■ Do this ■
Lay out the records between the lines holding "Where should I click to: Edit" and "Action: (98, 240)", inclusive, as a two-column CSV with the headers input and output. Give one row per record, with its text and its answer each in a single quoted field and line breaks turned into spaces.

**** Raw data ****

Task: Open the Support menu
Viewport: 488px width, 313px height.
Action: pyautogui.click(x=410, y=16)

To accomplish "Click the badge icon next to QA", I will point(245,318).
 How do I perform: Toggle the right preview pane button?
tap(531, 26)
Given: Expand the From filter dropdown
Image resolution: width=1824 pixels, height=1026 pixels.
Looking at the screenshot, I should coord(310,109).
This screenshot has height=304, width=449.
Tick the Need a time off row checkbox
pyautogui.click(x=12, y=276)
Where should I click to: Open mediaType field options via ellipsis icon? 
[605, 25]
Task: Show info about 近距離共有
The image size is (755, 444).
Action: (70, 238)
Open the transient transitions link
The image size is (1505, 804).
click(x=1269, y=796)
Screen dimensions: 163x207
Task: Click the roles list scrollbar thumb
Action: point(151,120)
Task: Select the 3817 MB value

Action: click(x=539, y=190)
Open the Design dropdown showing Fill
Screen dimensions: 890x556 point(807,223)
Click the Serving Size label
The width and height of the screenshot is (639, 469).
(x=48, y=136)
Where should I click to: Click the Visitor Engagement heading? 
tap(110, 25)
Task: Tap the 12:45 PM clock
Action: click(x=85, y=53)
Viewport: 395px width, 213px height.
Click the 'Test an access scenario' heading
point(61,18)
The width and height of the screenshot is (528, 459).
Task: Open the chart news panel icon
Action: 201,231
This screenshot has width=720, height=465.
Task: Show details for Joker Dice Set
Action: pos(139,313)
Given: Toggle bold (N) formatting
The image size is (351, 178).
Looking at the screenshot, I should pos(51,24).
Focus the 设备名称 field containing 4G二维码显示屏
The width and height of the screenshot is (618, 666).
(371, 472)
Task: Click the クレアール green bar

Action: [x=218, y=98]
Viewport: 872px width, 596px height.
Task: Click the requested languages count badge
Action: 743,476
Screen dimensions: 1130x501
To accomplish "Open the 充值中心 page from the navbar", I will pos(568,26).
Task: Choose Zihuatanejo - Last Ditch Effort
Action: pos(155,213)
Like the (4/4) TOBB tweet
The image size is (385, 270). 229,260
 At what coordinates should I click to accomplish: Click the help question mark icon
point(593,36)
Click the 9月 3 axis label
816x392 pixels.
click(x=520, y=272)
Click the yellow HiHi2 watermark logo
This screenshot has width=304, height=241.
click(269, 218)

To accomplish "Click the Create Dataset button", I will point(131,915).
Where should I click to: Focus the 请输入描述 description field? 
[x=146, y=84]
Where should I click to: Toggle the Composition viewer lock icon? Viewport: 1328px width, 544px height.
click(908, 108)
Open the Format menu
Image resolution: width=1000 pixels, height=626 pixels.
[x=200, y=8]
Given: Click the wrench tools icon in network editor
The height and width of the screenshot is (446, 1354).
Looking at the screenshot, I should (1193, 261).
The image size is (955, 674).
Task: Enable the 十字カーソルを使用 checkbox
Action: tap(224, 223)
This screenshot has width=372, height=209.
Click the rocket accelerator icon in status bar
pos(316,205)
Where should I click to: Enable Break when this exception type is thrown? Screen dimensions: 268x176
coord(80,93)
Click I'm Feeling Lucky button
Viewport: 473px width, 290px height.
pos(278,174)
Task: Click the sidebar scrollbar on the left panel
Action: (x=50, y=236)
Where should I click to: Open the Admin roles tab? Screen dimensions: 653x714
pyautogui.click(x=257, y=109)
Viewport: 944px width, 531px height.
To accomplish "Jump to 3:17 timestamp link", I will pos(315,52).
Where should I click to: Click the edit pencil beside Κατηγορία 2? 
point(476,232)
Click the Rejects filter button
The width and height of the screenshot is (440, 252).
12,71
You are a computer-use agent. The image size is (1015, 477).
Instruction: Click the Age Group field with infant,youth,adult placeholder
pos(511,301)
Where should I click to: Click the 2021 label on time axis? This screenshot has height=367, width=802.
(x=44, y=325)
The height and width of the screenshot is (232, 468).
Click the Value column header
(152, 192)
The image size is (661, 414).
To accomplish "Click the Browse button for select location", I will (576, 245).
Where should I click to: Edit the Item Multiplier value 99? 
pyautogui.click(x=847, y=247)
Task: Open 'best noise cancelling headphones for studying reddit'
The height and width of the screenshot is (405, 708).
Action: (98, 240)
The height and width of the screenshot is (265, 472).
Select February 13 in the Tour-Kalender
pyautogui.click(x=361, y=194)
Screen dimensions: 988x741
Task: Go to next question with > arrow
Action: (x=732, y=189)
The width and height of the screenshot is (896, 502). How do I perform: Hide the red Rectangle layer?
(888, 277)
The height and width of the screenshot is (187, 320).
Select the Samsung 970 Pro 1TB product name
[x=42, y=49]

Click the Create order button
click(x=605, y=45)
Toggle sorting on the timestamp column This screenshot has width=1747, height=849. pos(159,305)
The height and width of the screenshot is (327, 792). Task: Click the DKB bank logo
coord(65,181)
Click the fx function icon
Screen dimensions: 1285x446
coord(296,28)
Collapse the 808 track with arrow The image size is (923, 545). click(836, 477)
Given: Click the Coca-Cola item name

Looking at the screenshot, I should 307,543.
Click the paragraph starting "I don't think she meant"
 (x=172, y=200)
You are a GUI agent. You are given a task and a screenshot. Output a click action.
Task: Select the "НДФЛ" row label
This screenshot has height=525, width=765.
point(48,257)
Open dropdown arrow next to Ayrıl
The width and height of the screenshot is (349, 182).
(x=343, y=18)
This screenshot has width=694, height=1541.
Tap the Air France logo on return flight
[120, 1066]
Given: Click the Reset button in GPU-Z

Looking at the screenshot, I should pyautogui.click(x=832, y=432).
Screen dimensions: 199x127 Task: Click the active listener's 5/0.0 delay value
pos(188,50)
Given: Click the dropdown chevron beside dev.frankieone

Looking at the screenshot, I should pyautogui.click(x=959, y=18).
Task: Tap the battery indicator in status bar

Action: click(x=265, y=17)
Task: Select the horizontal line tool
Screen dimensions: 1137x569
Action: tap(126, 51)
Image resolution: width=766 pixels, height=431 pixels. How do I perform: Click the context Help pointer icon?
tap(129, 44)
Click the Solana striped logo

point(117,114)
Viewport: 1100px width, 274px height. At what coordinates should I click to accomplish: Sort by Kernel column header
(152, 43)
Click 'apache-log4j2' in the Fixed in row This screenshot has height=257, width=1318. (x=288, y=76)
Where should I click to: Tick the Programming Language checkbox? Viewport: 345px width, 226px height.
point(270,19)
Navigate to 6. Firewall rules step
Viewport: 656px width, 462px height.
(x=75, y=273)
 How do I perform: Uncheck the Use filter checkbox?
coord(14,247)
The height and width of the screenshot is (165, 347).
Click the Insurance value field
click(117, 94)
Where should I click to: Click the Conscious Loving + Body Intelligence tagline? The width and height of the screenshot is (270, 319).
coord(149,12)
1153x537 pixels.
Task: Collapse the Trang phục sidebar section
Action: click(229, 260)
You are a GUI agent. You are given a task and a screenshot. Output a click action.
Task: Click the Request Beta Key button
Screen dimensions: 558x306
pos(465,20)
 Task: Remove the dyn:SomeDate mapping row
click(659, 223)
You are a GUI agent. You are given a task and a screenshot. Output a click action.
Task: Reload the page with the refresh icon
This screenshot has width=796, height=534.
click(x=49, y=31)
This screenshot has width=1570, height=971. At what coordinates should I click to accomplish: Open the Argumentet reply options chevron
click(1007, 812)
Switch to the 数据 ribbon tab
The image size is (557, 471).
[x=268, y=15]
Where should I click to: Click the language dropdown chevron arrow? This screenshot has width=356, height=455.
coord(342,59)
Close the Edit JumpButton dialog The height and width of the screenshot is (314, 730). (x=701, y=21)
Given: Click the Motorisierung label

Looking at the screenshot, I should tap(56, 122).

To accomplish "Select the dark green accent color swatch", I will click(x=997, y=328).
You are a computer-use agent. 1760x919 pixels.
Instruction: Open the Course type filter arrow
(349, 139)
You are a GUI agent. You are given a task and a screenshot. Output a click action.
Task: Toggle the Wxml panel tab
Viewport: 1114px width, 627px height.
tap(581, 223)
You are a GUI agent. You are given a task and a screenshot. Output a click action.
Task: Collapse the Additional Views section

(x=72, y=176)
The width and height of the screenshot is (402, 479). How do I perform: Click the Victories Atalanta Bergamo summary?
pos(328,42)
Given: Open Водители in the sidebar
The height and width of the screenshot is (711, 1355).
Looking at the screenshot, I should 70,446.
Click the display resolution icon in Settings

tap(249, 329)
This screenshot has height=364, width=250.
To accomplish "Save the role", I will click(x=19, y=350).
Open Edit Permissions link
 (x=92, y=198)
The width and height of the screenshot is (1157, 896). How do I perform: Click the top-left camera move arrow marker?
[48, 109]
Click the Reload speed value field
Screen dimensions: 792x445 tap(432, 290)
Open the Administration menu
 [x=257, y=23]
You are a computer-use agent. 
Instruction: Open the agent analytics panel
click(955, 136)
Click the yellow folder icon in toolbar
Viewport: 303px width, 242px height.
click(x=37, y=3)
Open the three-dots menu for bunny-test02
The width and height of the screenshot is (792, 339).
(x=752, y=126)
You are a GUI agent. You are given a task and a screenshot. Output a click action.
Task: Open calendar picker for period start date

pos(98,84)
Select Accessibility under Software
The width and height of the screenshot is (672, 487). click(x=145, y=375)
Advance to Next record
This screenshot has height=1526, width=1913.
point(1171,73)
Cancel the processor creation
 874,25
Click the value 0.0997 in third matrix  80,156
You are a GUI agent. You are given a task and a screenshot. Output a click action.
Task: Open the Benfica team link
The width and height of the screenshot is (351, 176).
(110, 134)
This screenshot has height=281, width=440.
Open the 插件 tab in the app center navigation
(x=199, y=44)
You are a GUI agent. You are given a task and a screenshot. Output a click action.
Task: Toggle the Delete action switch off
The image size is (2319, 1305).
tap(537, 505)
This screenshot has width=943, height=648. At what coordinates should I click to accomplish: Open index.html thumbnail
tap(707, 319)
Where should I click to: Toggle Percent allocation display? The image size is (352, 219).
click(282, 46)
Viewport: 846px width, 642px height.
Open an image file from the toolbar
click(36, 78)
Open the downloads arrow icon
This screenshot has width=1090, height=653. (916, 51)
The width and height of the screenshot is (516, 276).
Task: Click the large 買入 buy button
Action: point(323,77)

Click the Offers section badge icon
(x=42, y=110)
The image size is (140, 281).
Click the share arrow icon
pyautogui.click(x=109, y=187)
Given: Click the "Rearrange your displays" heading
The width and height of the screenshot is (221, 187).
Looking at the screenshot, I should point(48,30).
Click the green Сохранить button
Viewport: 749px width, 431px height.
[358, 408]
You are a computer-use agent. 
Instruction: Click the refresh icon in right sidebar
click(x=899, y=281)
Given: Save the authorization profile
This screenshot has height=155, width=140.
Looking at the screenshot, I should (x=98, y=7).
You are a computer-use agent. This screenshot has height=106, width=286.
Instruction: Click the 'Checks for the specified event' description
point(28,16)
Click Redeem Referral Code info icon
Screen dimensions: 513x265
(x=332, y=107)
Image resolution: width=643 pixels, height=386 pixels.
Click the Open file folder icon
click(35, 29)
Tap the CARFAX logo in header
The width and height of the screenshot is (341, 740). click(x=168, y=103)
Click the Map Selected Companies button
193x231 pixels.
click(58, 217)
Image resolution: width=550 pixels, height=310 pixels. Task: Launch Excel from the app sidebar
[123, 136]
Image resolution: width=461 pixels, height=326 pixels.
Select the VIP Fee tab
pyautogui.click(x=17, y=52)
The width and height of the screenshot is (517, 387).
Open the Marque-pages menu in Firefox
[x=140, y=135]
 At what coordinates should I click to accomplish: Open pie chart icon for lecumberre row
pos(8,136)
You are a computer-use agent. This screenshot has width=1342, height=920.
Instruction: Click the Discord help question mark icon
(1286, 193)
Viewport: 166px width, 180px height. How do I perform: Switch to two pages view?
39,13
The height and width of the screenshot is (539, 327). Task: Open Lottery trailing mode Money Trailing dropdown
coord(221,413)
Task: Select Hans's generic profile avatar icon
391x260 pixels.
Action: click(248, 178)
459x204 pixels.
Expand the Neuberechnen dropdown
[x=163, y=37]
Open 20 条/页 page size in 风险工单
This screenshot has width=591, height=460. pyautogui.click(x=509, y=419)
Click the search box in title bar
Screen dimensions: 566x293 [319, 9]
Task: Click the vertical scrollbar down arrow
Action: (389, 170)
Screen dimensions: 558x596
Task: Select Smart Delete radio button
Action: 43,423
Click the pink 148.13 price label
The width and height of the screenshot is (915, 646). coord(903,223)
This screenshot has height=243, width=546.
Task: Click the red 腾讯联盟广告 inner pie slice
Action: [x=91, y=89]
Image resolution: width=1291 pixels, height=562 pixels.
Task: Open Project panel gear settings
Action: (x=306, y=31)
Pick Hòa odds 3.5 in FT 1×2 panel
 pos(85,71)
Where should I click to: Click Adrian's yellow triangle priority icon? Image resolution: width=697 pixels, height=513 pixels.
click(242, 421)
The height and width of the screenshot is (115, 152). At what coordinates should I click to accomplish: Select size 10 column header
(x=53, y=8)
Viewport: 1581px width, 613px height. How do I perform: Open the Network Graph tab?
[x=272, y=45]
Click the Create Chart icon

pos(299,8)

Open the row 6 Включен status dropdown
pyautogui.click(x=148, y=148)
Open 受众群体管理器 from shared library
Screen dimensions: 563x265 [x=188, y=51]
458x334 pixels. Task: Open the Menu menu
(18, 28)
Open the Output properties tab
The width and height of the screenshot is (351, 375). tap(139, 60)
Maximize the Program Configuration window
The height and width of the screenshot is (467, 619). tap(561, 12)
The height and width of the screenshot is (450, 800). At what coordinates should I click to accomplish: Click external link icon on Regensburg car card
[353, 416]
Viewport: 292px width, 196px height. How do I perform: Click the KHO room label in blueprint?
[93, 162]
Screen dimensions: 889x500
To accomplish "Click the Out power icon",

****

■ Task result ■
input,output
"Where should I click to: Edit the Item Multiplier value 99?","pyautogui.click(x=847, y=247)"
"Task: Open 'best noise cancelling headphones for studying reddit' The height and width of the screenshot is (405, 708).","Action: (98, 240)"